• _JOB_: Edit the records, starting with the line that contains "The height and" and going on through the line that contains "(512, 219).", so that "screenshot" becomes "screen capture" and nothing else changes. Reproduce only those lines, and leave the pictures out.

• _DATA SHOWN_:
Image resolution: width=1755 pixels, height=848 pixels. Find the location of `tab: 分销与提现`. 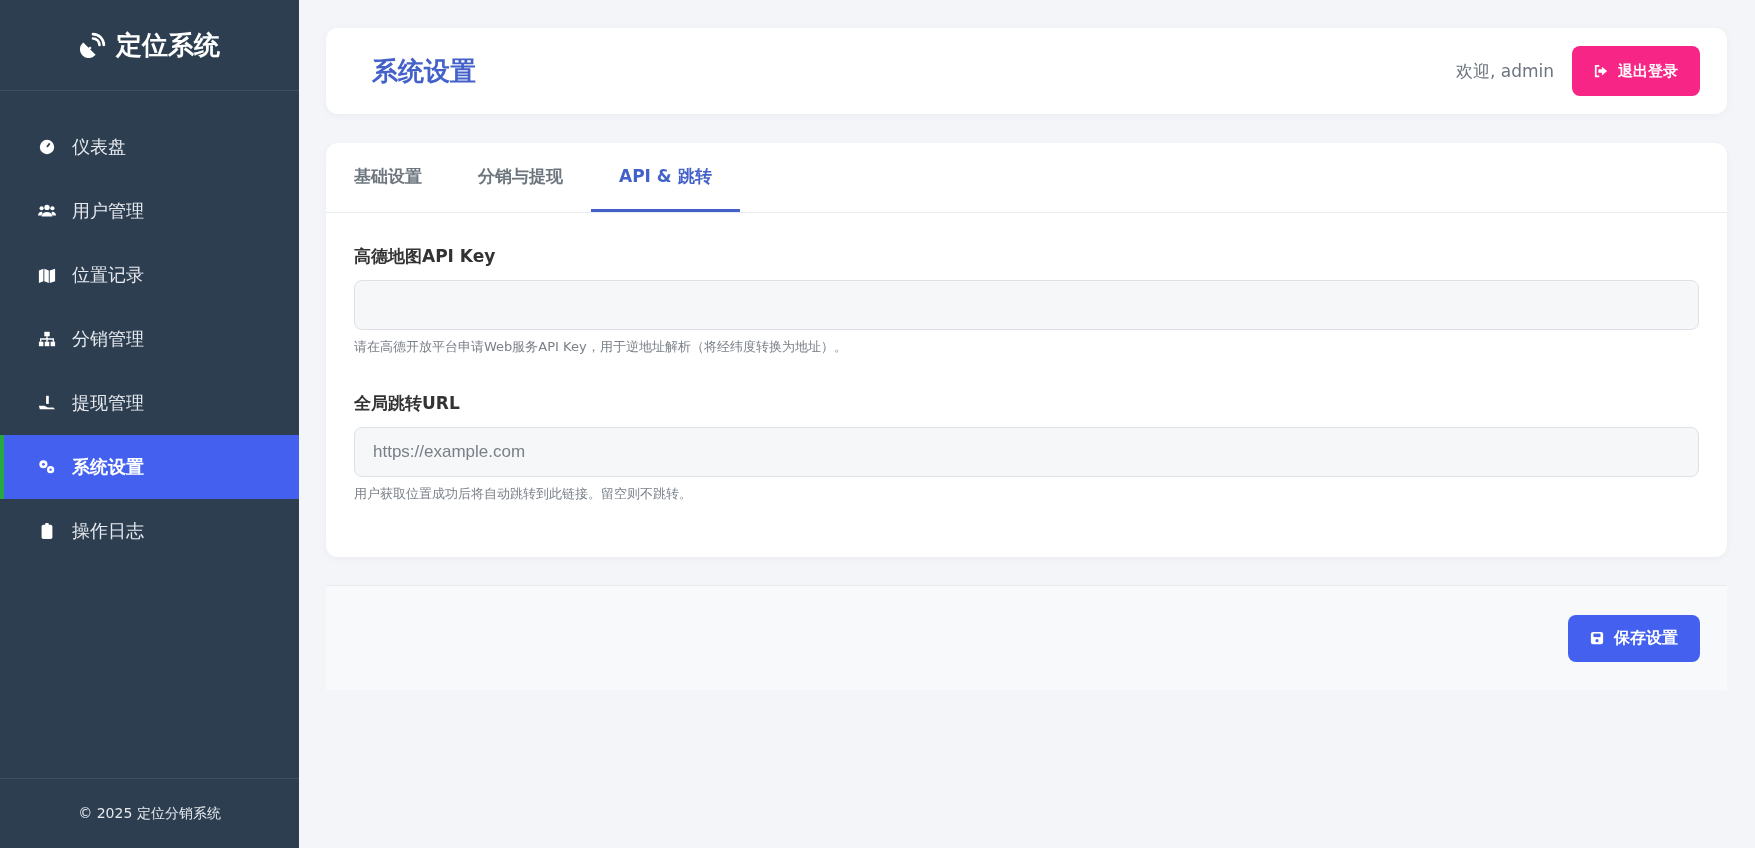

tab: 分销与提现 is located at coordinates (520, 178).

--

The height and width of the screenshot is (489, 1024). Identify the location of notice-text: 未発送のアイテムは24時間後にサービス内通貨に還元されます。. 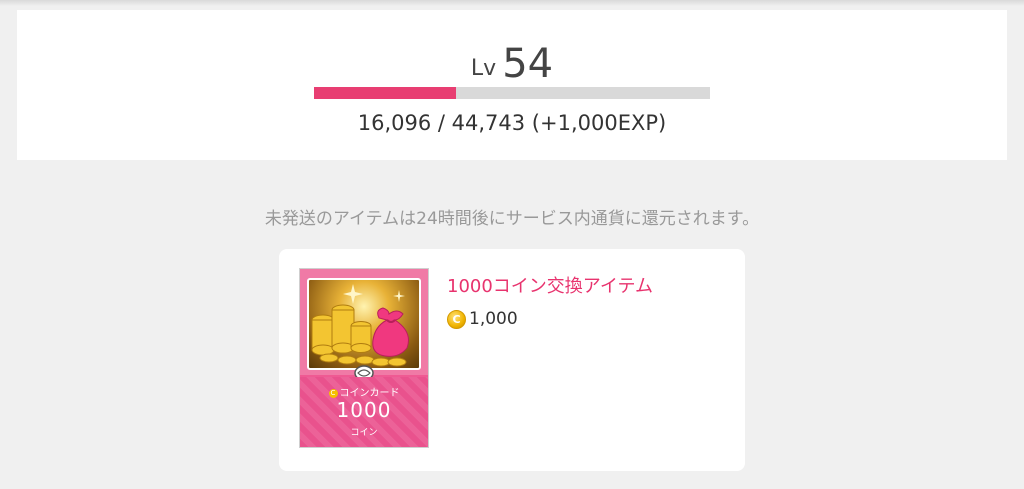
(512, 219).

==

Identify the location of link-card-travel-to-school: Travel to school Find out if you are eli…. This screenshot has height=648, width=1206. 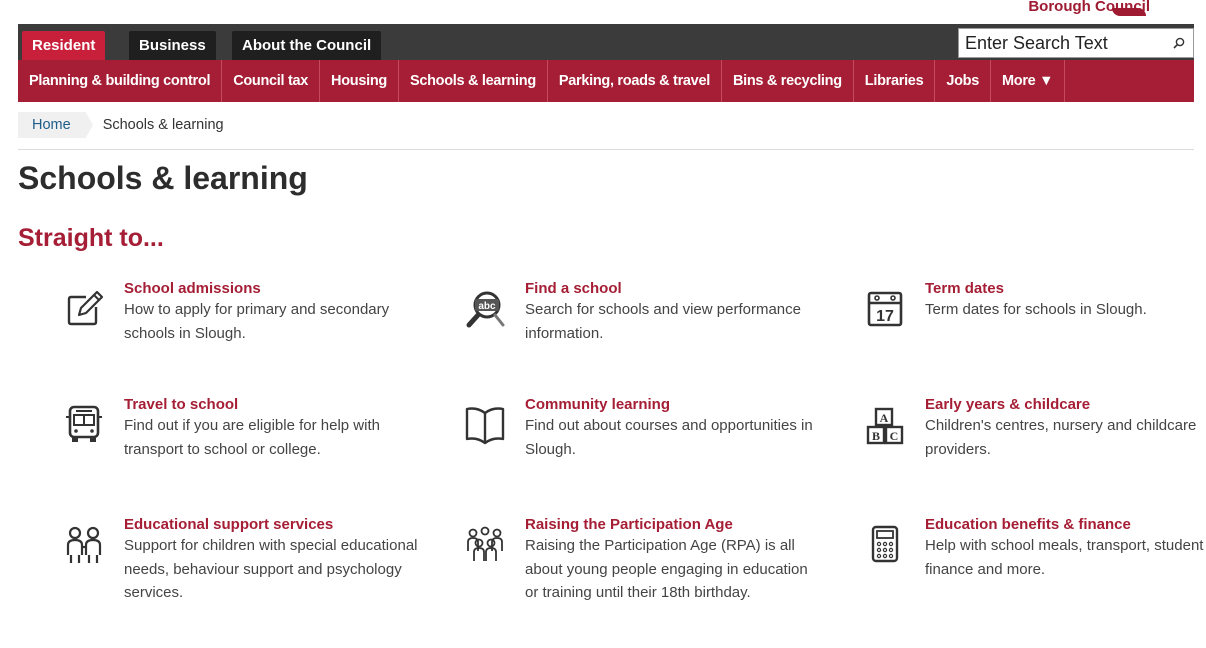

• _SOLUTION BELOW_:
The height and width of the screen capture is (489, 1024). Identify the location of notice-text: 未発送のアイテムは24時間後にサービス内通貨に還元されます。. 
(512, 219).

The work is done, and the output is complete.